Before handing in your resignation, think carefully about why you’re doing it and whether it’s the right thing to do. If you’re leaving because of problems at work or a disagreement with your boss, could these problems be sorted out through your company’s standard grievance procedure? Think about how you’ll manage without your wages, and how easy it will be to find another job.
How To Resign From Your Job
You should make it clear to your employer that you’re formally resigning. You can give your resignation verbally, unless your contract of employment says otherwise. However, it’s always a good idea to put it in writing, saying how much notice you’re giving and what your last day will be. If you want to explain your reasons for resigning, putting it in writing will make it easier to organise your thoughts. Give your employer the right amount of notice. By law, you must give one week’s notice if you’ve worked for your employer for a month or more. Your contract may demand longer.

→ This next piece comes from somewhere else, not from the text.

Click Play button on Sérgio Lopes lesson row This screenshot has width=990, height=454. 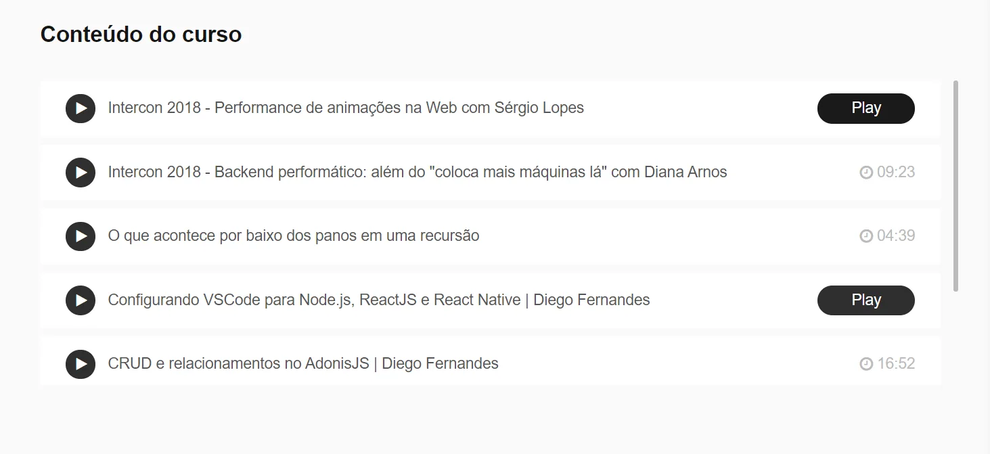(x=866, y=108)
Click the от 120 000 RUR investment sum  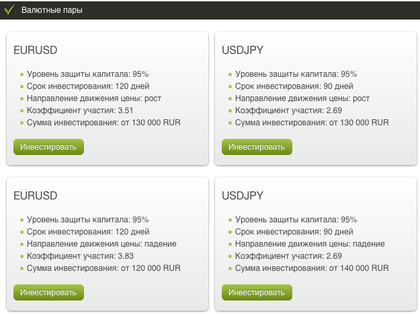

- your resignation can’t be taken back, unless your contract allows it, or your employer agrees
- you’ll get your final pay on your normal pay day unless your contract says differently – you don’t have the right to ask for it any earlier
- as long as you’ve given notice in accordance with the terms of your contract, your employer must accept your resignation
Some Do’s and Don’ts:
- Don’t get caught off-guard, so do prepare to resign by removing all personal items and files from your office and computer for those instances when your employer will ask you to leave as soon as you tender your resignation.
- Do make the transition as easy and as smooth as possible. And do offer to help find and/or train your replacement. But don’t make promises you can’t – or won’t – keep.
- Don’t make any statements or express any opinions that you may later regret. Remember that old adage: if you have nothing good to say, say nothing at all.
- Do be sure and give proper notice to your current employer.
- Don’t burn any bridges. Do leave on good terms with your co-workers and supervisors.
- Do the exit interview with your current employer, if required. But don’t say anything negative about your supervisor or co-workers during the interviewer – no matter how tempted you are.
- Don’t disappear during your last weeks on the job. Do stay a productive member of the team.
- Do make sure you receive all your stored up compensation and benefits, including bonuses/commission and unused holiday time, etc.
- Don’t consider a counter offer unless you are sure it’s a better deal for you; studies show a high percentage of workers still leave the employer within a year of accepting a counteroffer, some being forced out.
- Do make a plan to keep in touch with key co-workers, friends, and mentors. Keep your network strong.
- Don’t feel guilty about leaving. It may be hard to leave, but focus on the fact that you are leaving to accept a great career opportunity. Don’t brag about that great opportunity.
- Do your best to wrap up all your major assignments. And do leave a detailed progress report for your supervisor and/or successor.
- Do be prepared for some employers to overreact to your resignation; some employers immediately dismiss employees who resign.
- Do write a professional resignation letter.
- Don’t feel as though you need to tell your current employer any reason for leaving your job, but do be polite in thanking the employer for the opportunity to work there.
- Do submit your letter of resignation to your immediate supervisor, with a copy to the human resources department.